Rancho Punta de Pinos was a 2667 acre Mexican land grant in present-day Monterey County, California given in 1833 by Governor José Figueroa to José María Armenta, and regranted to José Abrego in 1844 by Governor Manuel Micheltorena. The name means "Point of the Pines". The grant extended along the Pacific coast from Point Pinos near Pacific Grove south to Rancho Pescadero.

== History ==

José María Armenta, was born in Mexico in 1761 and was granted the half square league Rancho Punta de Pinos in 1833. In 1844 the land was regranted to José Abrego by Governor Manuel Micheltorena. José Abrego (1803–1878) came to California in 1834 with the Hijar-Padres Colony. In 1836, Abrego married Maria Josefa Estrada (1814–1897), daughter of José Raimundo Estrada (1784–) and half sister of Juan B. Alvarado. José Abrego was administrator of Mission San Antonio in 1833 and 1834, customs officer, member of the Assembly. In 1841 under somewhat mysterious circumstances his wife Maria Josefa Abrego bought Rancho San Jose y Sur Chiquito. José Abrego bought Rancho San Francisquito in 1853.

José Abrego sold Rancho Punta de Pinos to Thomas O Larkin and three other associates (Jacob P. Leese, Milton Little, and James H. Gleason) in 1850. By the time of the patent, county sheriff Henry DeGraw had acquired the share of Leese; and Charles Brown had acquired the share of Gleason.

With the cession of California to the United States following the Mexican-American War, the 1848 Treaty of Guadalupe Hidalgo provided that the land grants would be honored. As required by the Land Act of 1851, a claim for Rancho Punta de Pinos was filed by Leese, Little, and Gleason with the Public Land Commission in 1852, and the grant was patented to Henry DeGraw and Charles Brown in 1880. A claim filed by L. E. Pogue and Pacificus Ord with the Land Commission in 1853 was rejected.

The rancho was later acquired by David Jacks. He sold part of the rancho to the Pacific Grove Retreat Association in 1878 and later sold it to the Pacific Improvement Company in 1880.

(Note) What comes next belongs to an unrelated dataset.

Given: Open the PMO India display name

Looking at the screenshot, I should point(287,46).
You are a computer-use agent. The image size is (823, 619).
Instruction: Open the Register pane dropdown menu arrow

In 1850, the United States Congress appropriated money to build lighthouses on the west coast. One of these was to be constructed at Point Pinos, because of the danger to mariners attempting to enter Monterey Bay from the south. The government bought 25 acres of the Rancho Punta de Pinos. They later purchased another 67 acres. Construction began in 1853, but difficulties with the delivery of the Fresnel lens from France delayed the opening of the lighthouse until 1855.

== Historic sites of the Rancho ==

- Point Pinos Light. Point Pinos Light was built in 1855 to guide ships on the Pacific coast.